O povo vota por conveniência. Há muito que não o faz por ideologia. E o concelho caldense vive pela Direita e para a Direita, por interesses muito particulares. Será muito difícil, sem a união de todos os partidos de Esquerda, criar condições para mudar o rumo político da cidade (hoje uma pálida sombra da majestosa Caldas da Rainha de outras épocas. Culpa de uma política de Direita, sem um projeto político coerente para com as necessidades da própria urbe).
O Fernando Rocha foi sempre um exemplo de dignidade e honestidade. Nunca, em momento algum, as nossas ideias colidiram. Ambos de Esquerda – ele mais radical do que eu – sempre propugnamos por um projeto político pautado na Cultura e na Educação. Foi um lutador incansável, um humanista nato, um idealista dos maiores e um visionário. Morreu cedo demais, como morrem os que logram alguma coisa dizer. Possuo uma dívida de gratidão política para com ele, meu amigo sincero, que me fará falta no conselho acertado, na busca da justiça, no semear de altos e raros valores.
O meu amigo Fanana, ou Xexéu, parecia ter saído das Cenas da vida boémia, de Murger. Acompanhado no dia-a-dia pela trilha sonora de Giacomo Puccini, possuía uma dimensão atemporal, profunda, conseguindo unir os seus ideais às necessidades de sua região (pena que poucos o ouviram). A política, a arte e o insuportável cigarro eram os seus vícios. Suas fronteiras boémias casavam-se com as de Balzac, Modigliani, Rimbaud e Baudelaire, tendo ascendência direta em desejos de transformações, principalmente as sociais. O seu mundo era intenso e criativo, diria até: explosivo. Sempre com o fito de deixar para os outros um planeta melhor. A sua crença era a esperança, a benevolência a sua ventura, aquém da sina, mas além do Destino!
______
Tarefas propostas:
• a. Enumere os nomes próprios com cujas fronteiras o texto sobre a política nas Caldas da Rainha diz que as fronteiras boémias de Fanana se casavam.
• b. Prossiga o texto sobre a política nas Caldas da Rainha, começando logo após a última frase apresentada.

Linhas de dados:
______
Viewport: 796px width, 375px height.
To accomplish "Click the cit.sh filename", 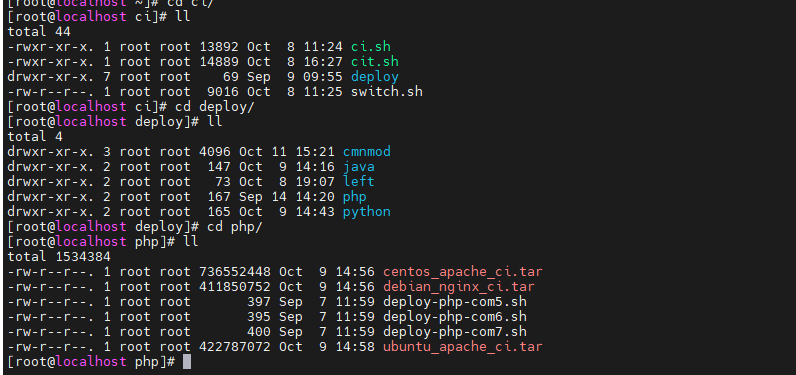I will tap(375, 62).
______
Respostas do exercício:
• a. Balzac, Modigliani, Rimbaud e Baudelaire.

• b.
As suas utopias eram sãs, enraizadas na noção de civilização ideal, embaladas por um extenso projeto humanista com base num sistema social justo e perfeito, equilibrado e coerente. Tendo como um de seus mitos, o escritor Thomas Morus, o meu amigo Fanana desejava o tal lugar novo e puro, ocupado por uma sociedade irrepreensível (os Utopianos), conjeturando então o mais puro dos socialismos, aquele que não se pratica em nenhum ponto do globo terrestre, embasado por um imenso empenho ideólogo e funcional de racionalidade.
Despedir-me do Fernando Rocha, o infatigável e irreverente Fanana, ou Xexéu, é uma tarefa difícil. Que a Imortalidade seja sua companheira!